I’ve been using Google’s Pixel 2 XL for a few weeks, and, for the first time, I’m finding it harder to convince myself that it’s that much better than an iPhone.
The iPhone X makes a serious case for itself purely based on design. It’s that pretty, especially when you see it in person.
But once I snapped out of the iPhone X spell, I remembered there are several key reasons why the Pixel 2 phones are better.
Right off the bat, Google's new Pixel 2 phones have a huge advantage over the iPhone X: Price.
The Pixel 2 starts at $A1,079, which is $A500 less than the iPhone X's $A1,579 starting price tag.
The larger Pixel 2 XL costs $A1,399, which is still $A180 less than the iPhone X starting price.
Apple finally added support for fast charging on the iPhone 8 and iPhone X, a genuinely meaningful feature that Android phones have had for years. It lets you get hours of battery life from just a few minutes of charging, which is incredibly useful when you're in a pinch.
However, you'll find a standard iPhone charger when you unbox the iPhone X, and you'll have to buy separate accessories if you want to fast charge the new iPhones.
Meanwhile, Google's Pixel 2 phones come with a fast charger included in the box.

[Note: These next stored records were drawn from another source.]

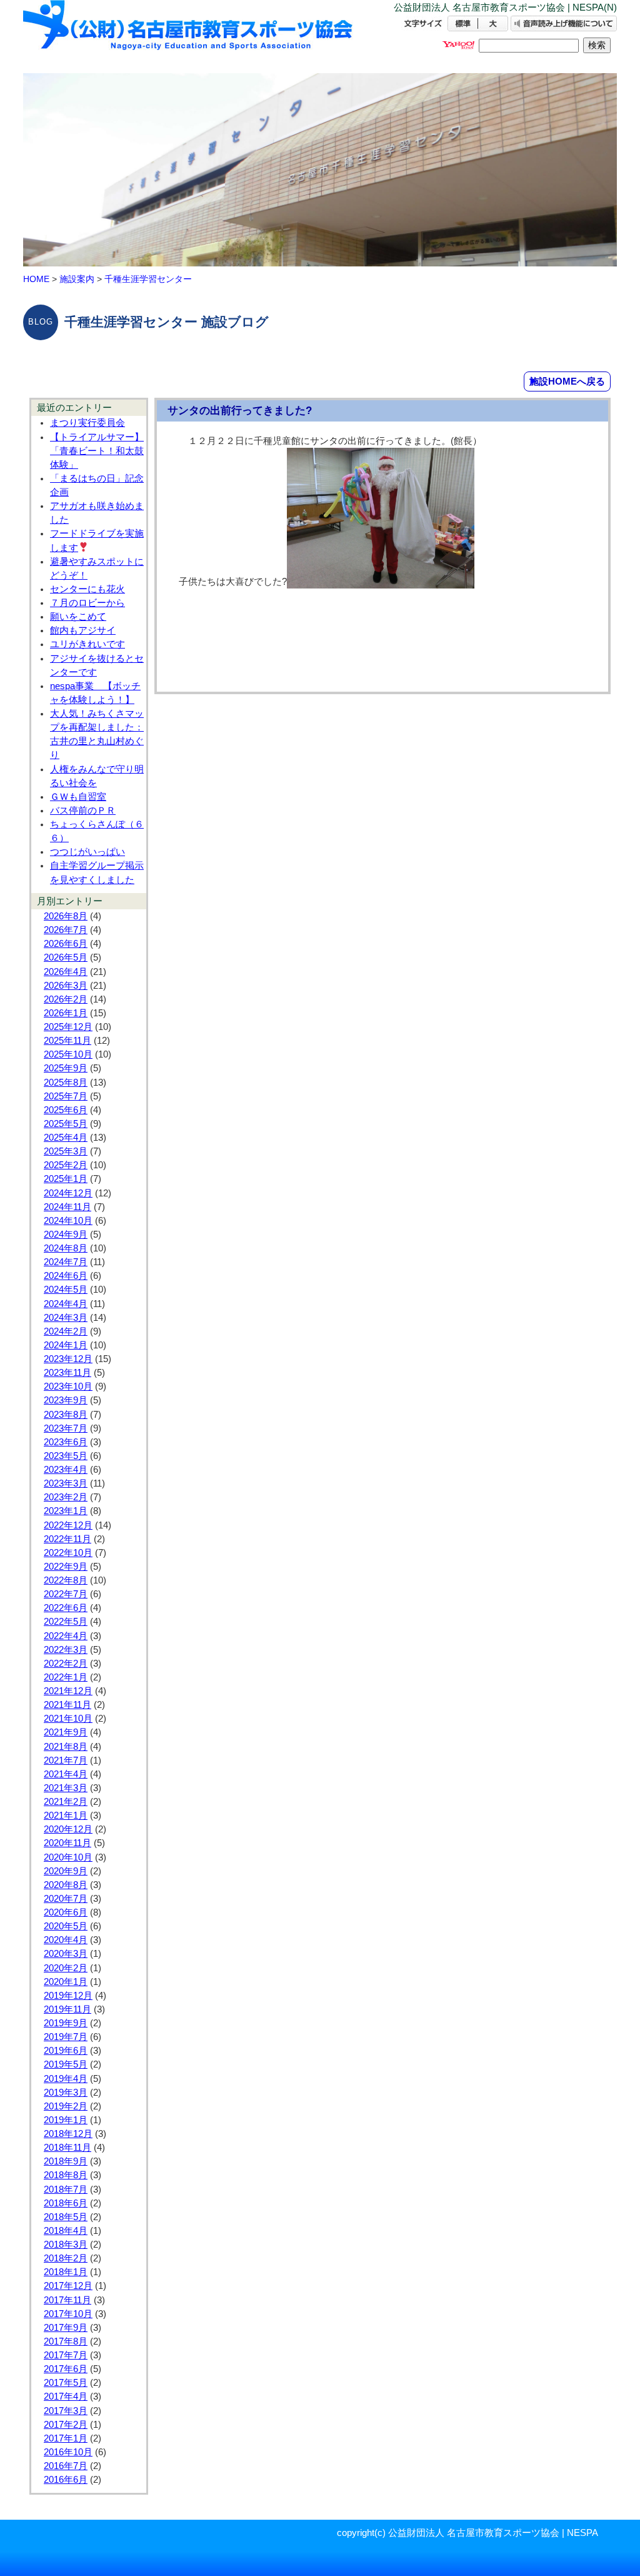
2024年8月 (66, 1248)
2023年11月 (67, 1373)
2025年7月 (66, 1096)
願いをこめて (78, 617)
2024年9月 (66, 1235)
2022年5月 (66, 1622)
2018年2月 (66, 2258)
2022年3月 (66, 1650)
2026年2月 (66, 999)
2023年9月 (66, 1400)
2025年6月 (66, 1110)
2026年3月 (66, 986)
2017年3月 (66, 2411)
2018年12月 (68, 2134)
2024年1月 (66, 1345)
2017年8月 (66, 2341)
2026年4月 (66, 972)
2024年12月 (68, 1193)
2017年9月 (66, 2328)
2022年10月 (68, 1553)
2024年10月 (68, 1221)
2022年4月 (66, 1636)
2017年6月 (66, 2369)
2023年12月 (68, 1359)
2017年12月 (68, 2286)
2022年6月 (66, 1608)
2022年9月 (66, 1567)
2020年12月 (68, 1829)
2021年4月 (66, 1774)
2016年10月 (68, 2452)
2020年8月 (66, 1885)
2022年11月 (67, 1539)
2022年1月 (66, 1677)
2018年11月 (67, 2148)
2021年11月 (67, 1705)
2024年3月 (66, 1318)
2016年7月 (66, 2466)
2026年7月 (66, 930)
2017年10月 (68, 2314)
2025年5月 (66, 1124)
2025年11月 (67, 1041)
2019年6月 (66, 2051)
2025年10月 (68, 1054)
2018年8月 (66, 2175)
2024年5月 (66, 1290)
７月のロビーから (87, 603)
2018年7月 (66, 2190)
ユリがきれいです (87, 644)
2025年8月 (66, 1083)
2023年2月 (66, 1497)
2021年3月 (66, 1788)
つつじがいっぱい (87, 852)
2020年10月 (68, 1857)
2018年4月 (66, 2231)
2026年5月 (66, 957)
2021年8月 (66, 1747)
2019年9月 (66, 2023)
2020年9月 (66, 1871)
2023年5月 (66, 1456)
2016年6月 (66, 2480)
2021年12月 (68, 1691)
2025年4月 (66, 1138)
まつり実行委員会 (87, 423)
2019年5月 (66, 2064)
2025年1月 (66, 1179)
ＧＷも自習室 (78, 797)
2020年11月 (67, 1843)
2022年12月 (68, 1525)
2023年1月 (66, 1511)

So, not only are the Pixel 2 phones cheaper, they don't require you to spend more to take advantage of core features.
3. The Pixel 2 XL has a bigger screen than the iPhone X, even though both phones are roughly the same weight.
The 175-gram Pixel 2 XL and the 174-gram iPhone X are almost identical in weight, but the Pixel 2 XL has larger 6-inch screen compared to the iPhone X's 5.8-inch display. You get more screen for the same weight with the Pixel 2 XL.
The smaller Pixel 2 weighs in at 143 grams, but it's not exactly a fair comparison considering its smaller 5-inch display compared to the iPhone X.
The GIF above shows the original Pixel versus the iPhone 7, but the same is true with the Pixel 2 and iPhone X.
I can adjust Android to make it feel faster than iOS by cutting down, or removing altogether, the animations when I open apps and swipe between screens.
Apple's iOS has a 'Reduce Motion' option, but it seems to only change the default zoom-in and zoom-out animations when opening and closing apps to fade-in and fade-out animations. Apps don't appear to open or close any faster.
6. The Pixel 2 is a cheaper phone, and its camera is just as good, if not better, than the iPhone X.
I've had a few iPhone-toting colleagues and friends who were curious about the Pixel 2's camera, which is widely reported as one of the best cameras on a smartphone. Some even expressed interest in switching to the Pixel 2 for its camera instead of upgrading to another iPhone.
The truth is that both the iPhone and Pixel 2 phones take excellent photos, and they're among the best smartphone cameras you can buy. But the Pixel 2 has a great proposition that makes it more tempting than the iPhone X: Again, it's the price.
Also, the iPhone X tends to make certain details more yellow than the Pixel 2 XL's photo. It's especially noticeable on the street and buildings. It's a common theme with the iPhone camera, where it wants to make photos appear 'warmer' than they actually are by adding a yellow-ish tint to the photo. Technically, making a photo warmer means that the iPhone X takes photos will less colour accuracy, which some may not appreciate compared to the Pixel's more accurate colours.
One of the main things that draws me to Android over iOS is the fact you can hide your apps in the Android app drawer. And for the apps you want to keep on your home screen, you can rearrange them anywhere on the screen.
It's an age-old Android benefit that's been touted for years in the ongoing 'iPhone vs Android' fan wars. But with the iPhone X, it's never been more relevant. Wouldn't it be nice to hide all your app icons on the iPhone X and make its gorgeous edge-to-edge OLED screen shine with your home screen wallpaper?
The signature Android notifications shade is also a main selling point for the Android operating system. When you swipe down from the top of the Pixel 2's screen to bring up the notifications shade, you find everything you need in one place to manage your notifications and the core settings of the phone. Quite simply, notifications on Android are a lot easier to manage and more useful compared to their iOS counterparts. And you can quickly manage settings like Bluetooth, Wi-Fi, battery settings, aeroplane mode, and even the flashlight straight from the notification shade, too. I've rarely ever needed to go into the Pixel 2's settings menu as a result, and it's a lot more efficient than iOS.
There are a lot of ways that Android is more customisable and efficient than iOS, like the app icons and the notifications shade, but at the end of the day, it all boils down to personal preference. If you care about customisation and general efficiency, the Pixel 2 offers the best experience.